Share of Subadvised U.S. Mutual Fund Assets Shifting from Unaffiliated Single-Subadvisor to Multi-Subadvisor Arrangements

Share of Subadvised U.S. Mutual Fund Assets Shifting from Unaffiliated Single-Subadvisor to Multi-Subadvisor Arrangements


May 2018, BOSTON. New research from Cerulli Associates, a global research and consulting firm, reveals there has been a shift in the share of assets toward unaffiliated multi-subadvisor arrangements and away from unaffiliated single-subadvisor. Cerulli continues to feel that unaffiliated multi-subadvisor arrangements will be an area of high potential opportunity within mutual fund subadvisory.

“Unaffiliated multi-subadvisor assets have been growing at a faster clip over the last three years, with an 8.1% compound annual growth rate, compared to 6.1% for unaffiliated single-subadvisor arrangements,” explains Brendan Powers, senior analyst at Cerulli. “Removing subadvised index mutual funds from the analysis reveals an even more significant shift in assets toward unaffiliated multi-subadvisor funds.”

According to Cerulli, as of year-end 2017, actively managed subadvised mutual fund assets totaled $1.6 trillion. “Based on segmentation, unaffiliated single-subadvisor arrangements account for 56.4%, while unaffiliated multi-subadvisor and mixed multi-subadvisor account for the rest,” continues Powers. “This split becomes even more equitable, and may even start to favor multi-subadvisor arrangements, as you start to remove certain key unaffiliated single-subadvisor legacy relationships—relationships that are likely not addressable to subadvisors assessing takeover opportunities.”

“Subadvisors are confident about the prospects of multi-subadvisor mutual funds, with half of subadvisors surveyed indicating the arrangement will offer significant opportunity,” states Powers. Cerulli agrees with subadvisors’ optimism about opportunity within multi-subadvisor arrangements due to the impact of new distributor proprietary product and the potential for new and takeover mandate opportunities from traditional managers of managers. Subadvisors targeting this opportunity should be aware of potential challenges faced by increased fee pressure within multi-subadvisor arrangements and the need to be a complementary “fit” with other subadvisors’ strategies.

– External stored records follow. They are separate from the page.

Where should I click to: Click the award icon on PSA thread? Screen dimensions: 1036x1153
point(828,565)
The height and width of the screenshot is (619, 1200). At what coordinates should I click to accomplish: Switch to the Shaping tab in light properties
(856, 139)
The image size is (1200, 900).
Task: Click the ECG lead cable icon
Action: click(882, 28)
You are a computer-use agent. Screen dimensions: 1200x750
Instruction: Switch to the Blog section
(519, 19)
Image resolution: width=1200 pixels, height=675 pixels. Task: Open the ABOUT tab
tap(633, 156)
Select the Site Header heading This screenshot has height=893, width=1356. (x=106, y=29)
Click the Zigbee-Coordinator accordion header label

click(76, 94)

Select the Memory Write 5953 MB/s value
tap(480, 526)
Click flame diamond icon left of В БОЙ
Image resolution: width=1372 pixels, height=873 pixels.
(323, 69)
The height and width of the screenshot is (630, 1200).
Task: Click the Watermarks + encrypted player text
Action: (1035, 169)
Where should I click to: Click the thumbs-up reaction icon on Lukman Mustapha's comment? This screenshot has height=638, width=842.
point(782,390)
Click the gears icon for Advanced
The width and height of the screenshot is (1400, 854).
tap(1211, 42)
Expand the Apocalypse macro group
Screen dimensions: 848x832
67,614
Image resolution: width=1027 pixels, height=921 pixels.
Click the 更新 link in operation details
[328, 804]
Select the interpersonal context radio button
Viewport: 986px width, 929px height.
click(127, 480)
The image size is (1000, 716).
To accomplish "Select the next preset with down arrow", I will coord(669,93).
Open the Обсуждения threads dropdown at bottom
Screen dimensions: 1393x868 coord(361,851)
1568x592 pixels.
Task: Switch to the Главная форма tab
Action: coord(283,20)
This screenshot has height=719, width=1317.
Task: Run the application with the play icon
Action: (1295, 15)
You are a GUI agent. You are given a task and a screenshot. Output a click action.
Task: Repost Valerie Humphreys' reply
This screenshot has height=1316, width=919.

Cerulli’s latest report, U.S. Subadvisory Marketplace 2018: Shifting Product Use Drives a Changing Landscape, provides a comprehensive overview of the U.S. subadvisory landscape. The report highlights six emerging trends and opportunities and how these will impact the U.S. subadvisory market, reviews the perspective of subadvisors and sponsors on aspects of the subadvisory relationship, and sizes key segments of the U.S. subadvisory market.